━━━ DOCUMENT EXCERPT

WiFi Analyzer with ESP8266 and ILI9341 LCD

Make your own fast and reliable WiFi analyzer with ESP8266 and ILI9341 LCD. Scan and find all nearby acces points in the 2.4 GHz band.

This WiFi analyzer can help you identify all wireless access points (AP) in your area, providing you with detailed information about each of them. You can identify potentially unused channels and find the best place to install your router. You can use any smartphone for this task since there are a lot of apps that will scan for WiFi networks. However, I did this with NodeMcu, an ESP8266 development board.

ESP8266 has some advantages over my Android phone: it scans faster and it finds more access points. The phone comes with the advantage of 5 GHz band support, yet for the simple task of scanning WiFi, the analyzer app needs permission to access location of the device. Building an analyzer with ESP8266 requires a way of showing the information. I used a 2.8” color LCD display, with 240x320 pixels, based on ILI9341.

Besides ESP8266 and LCD, you will also need two pushbuttons and some connection wires if you build this thing on the breadboard. The schematic of the device is the following.

ESP8266 WiFi analyzer schematic

I wrote the firmware in Arduino IDE. The LCD is driven over SPI with TFT_eSPI library which is optimized for ESP8266. When powering up, a full scan is performed and you will see a list of access points on the screen. Only nine at a time. Unless the AP is hidden, SSID is displayed along with BSSID (MAC address). On the next line there is a signal indicator and RSSI value in dBm followed by channel and AP security. On the right of the first list item there is a selection marker which can be moved to the next AP by pressing the SELECT button (assigned to pin D1 of NodeMcu). Keep pressing this button to see all found networks. When you reach the last list element, the next APs will be shown. Each push of the SELECT button delays the next AP scan by 5 seconds. Each new scan resets the list and puts the selection marker on the first item. By the way, access points are sorted by descending RSSI, therefore the nearest will appear on top. Scanning is performed using WiFi.scanNetworksAsync() function.

Single AP scan mode

If you push the DISPLAY button (assigned to pin D2 of NodeMcu), you will see the single network scan screen. This mode is useful for monitoring only the selected network (BSSID and channel are used to identify the network you selected in list). Besides the big signal indicator, RSSI is also displayed along with an approximation of distance. The presumed distance is calculated in line-of-sight conditions.

━━━━━━

JOB A:
Answer these questions from the WiFi analyzer text:
(i) Which NodeMcu pin is the SELECT button assigned to?
(ii) What is the size and pixel resolution of the LCD display used?
(iii) How long does each push of the SELECT button delay the next scan?
JOB B: According to the WiFi analyzer text, what details are shown for each access point in the list on the screen? List them all.
The items that come after this text are separate material and have nothing to do with it.

━━━ DATA SECTION

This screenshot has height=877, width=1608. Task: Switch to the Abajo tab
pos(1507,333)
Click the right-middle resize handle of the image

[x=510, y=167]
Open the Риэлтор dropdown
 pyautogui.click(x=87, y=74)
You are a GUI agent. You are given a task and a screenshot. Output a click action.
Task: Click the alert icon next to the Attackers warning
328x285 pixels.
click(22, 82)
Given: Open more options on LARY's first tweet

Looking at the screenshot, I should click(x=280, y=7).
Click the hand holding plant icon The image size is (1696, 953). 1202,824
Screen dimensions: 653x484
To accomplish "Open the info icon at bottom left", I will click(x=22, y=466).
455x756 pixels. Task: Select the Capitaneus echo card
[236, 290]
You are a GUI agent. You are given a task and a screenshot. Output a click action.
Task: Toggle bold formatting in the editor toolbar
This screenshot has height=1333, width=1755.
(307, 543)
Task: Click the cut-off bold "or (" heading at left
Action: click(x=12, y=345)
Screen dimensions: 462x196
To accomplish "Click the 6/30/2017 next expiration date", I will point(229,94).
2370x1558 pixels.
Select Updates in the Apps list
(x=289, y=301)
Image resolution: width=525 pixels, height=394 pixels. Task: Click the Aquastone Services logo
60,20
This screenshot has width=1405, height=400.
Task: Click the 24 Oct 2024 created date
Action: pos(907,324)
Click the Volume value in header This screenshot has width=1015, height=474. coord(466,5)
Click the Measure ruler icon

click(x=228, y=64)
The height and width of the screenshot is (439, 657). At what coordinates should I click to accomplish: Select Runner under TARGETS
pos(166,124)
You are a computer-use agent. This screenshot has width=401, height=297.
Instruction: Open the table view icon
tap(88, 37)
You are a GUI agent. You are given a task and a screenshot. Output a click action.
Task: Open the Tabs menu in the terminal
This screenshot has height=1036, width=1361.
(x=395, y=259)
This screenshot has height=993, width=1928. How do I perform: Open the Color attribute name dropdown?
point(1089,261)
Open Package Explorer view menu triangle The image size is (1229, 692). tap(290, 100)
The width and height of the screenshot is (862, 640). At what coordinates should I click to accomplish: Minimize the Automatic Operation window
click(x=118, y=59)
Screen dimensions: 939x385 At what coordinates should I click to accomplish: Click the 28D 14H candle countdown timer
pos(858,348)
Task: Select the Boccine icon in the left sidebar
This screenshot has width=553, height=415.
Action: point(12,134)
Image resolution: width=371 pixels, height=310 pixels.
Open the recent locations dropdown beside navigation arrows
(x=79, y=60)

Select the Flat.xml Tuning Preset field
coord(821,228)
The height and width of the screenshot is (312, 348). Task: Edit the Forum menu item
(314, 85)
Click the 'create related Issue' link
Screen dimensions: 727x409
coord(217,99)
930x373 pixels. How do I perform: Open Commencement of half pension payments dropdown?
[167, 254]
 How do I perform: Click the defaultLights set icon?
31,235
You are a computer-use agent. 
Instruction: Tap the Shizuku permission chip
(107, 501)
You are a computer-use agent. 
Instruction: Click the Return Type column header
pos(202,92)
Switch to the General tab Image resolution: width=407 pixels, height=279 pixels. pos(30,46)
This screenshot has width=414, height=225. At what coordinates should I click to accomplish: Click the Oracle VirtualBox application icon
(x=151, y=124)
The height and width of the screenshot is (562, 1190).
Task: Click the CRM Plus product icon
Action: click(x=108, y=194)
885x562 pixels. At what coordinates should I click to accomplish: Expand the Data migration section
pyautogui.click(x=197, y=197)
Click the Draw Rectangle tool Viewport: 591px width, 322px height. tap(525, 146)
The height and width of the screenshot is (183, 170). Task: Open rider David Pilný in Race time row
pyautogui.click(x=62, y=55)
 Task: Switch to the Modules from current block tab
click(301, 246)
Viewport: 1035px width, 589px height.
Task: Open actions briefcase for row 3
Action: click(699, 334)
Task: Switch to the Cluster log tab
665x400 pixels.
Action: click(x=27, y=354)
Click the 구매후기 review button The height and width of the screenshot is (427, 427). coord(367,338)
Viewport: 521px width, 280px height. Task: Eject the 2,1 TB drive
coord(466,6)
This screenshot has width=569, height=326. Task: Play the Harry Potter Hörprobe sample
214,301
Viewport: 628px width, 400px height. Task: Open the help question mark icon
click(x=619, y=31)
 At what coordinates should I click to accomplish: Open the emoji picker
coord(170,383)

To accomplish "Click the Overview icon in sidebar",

━━━━━━

TASK ANSWER A:
(i) Pin D1
(ii) 2.8 inches, 240x320 pixels
(iii) 5 seconds

TASK ANSWER B:
- SSID (unless the access point is hidden)
- BSSID (MAC address)
- Signal indicator
- RSSI value in dBm
- Channel
- AP security